## Do this
Reproduce the rows below, changing every occurrence of "click coordinates" to "tap coordinates" and leaving all other text unchanged.

## Data shown
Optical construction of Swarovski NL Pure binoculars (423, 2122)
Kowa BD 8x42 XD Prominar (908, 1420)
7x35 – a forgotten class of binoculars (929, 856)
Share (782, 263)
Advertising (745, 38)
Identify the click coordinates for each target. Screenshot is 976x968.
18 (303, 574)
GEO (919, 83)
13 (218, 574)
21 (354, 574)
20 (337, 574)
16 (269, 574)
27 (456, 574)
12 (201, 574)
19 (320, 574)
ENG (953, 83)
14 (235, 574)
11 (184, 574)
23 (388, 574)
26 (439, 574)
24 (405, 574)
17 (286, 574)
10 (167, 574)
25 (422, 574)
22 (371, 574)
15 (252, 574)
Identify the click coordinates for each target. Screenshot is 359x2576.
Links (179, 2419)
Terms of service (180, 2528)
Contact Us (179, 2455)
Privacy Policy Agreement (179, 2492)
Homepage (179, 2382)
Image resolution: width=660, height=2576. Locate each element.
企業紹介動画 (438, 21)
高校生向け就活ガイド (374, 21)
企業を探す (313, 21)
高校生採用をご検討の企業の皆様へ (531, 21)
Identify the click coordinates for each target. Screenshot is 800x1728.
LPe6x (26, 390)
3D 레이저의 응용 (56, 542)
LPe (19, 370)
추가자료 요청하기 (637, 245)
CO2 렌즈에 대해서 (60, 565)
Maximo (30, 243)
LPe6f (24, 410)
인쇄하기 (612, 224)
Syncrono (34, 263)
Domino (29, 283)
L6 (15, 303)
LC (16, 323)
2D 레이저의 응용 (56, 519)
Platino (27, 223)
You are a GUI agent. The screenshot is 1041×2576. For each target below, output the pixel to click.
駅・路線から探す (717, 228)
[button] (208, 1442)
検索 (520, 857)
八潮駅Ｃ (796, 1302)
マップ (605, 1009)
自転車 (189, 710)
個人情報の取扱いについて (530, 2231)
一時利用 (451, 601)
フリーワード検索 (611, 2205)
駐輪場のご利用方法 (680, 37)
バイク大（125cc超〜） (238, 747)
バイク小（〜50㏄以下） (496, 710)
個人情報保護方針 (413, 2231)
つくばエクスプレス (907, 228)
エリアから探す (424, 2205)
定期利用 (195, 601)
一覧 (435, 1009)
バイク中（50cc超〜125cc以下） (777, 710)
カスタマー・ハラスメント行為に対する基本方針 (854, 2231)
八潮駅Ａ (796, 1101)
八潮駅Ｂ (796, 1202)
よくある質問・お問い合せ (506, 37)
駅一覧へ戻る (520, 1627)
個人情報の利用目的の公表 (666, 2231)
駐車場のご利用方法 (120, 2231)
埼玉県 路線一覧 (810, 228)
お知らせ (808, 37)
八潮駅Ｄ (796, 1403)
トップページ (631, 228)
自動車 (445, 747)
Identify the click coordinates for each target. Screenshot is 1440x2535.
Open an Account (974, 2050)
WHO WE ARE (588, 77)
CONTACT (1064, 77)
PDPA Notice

## Task solution
Optical construction of Swarovski NL Pure binoculars (423, 2122)
Kowa BD 8x42 XD Prominar (908, 1420)
7x35 – a forgotten class of binoculars (929, 856)
Share (782, 263)
Advertising (745, 38)
Identify the tap coordinates for each target. Screenshot is 976x968.
18 (303, 574)
GEO (919, 83)
13 (218, 574)
21 (354, 574)
20 (337, 574)
16 (269, 574)
27 (456, 574)
12 (201, 574)
19 (320, 574)
ENG (953, 83)
14 (235, 574)
11 (184, 574)
23 (388, 574)
26 (439, 574)
24 (405, 574)
17 (286, 574)
10 (167, 574)
25 (422, 574)
22 (371, 574)
15 (252, 574)
Identify the tap coordinates for each target. Screenshot is 359x2576.
Links (179, 2419)
Terms of service (180, 2528)
Contact Us (179, 2455)
Privacy Policy Agreement (179, 2492)
Homepage (179, 2382)
Image resolution: width=660, height=2576. Locate each element.
企業紹介動画 (438, 21)
高校生向け就活ガイド (374, 21)
企業を探す (313, 21)
高校生採用をご検討の企業の皆様へ (531, 21)
Identify the tap coordinates for each target. Screenshot is 800x1728.
LPe6x (26, 390)
3D 레이저의 응용 (56, 542)
LPe (19, 370)
추가자료 요청하기 (637, 245)
CO2 렌즈에 대해서 (60, 565)
Maximo (30, 243)
LPe6f (24, 410)
인쇄하기 (612, 224)
Syncrono (34, 263)
Domino (29, 283)
L6 (15, 303)
LC (16, 323)
2D 레이저의 응용 (56, 519)
Platino (27, 223)
You are a GUI agent. The screenshot is 1041×2576. For each target below, output the pixel to click.
駅・路線から探す (717, 228)
[button] (208, 1442)
検索 (520, 857)
八潮駅Ｃ (796, 1302)
マップ (605, 1009)
自転車 (189, 710)
個人情報の取扱いについて (530, 2231)
一時利用 (451, 601)
フリーワード検索 (611, 2205)
駐輪場のご利用方法 (680, 37)
バイク大（125cc超〜） (238, 747)
バイク小（〜50㏄以下） (496, 710)
個人情報保護方針 (413, 2231)
つくばエクスプレス (907, 228)
エリアから探す (424, 2205)
定期利用 (195, 601)
一覧 (435, 1009)
バイク中（50cc超〜125cc以下） (777, 710)
カスタマー・ハラスメント行為に対する基本方針 (854, 2231)
八潮駅Ａ (796, 1101)
八潮駅Ｂ (796, 1202)
よくある質問・お問い合せ (506, 37)
駅一覧へ戻る (520, 1627)
個人情報の利用目的の公表 (666, 2231)
駐車場のご利用方法 (120, 2231)
埼玉県 路線一覧 (810, 228)
お知らせ (808, 37)
八潮駅Ｄ (796, 1403)
トップページ (631, 228)
自動車 (445, 747)
Identify the tap coordinates for each target. Screenshot is 1440x2535.
Open an Account (974, 2050)
WHO WE ARE (588, 77)
CONTACT (1064, 77)
PDPA Notice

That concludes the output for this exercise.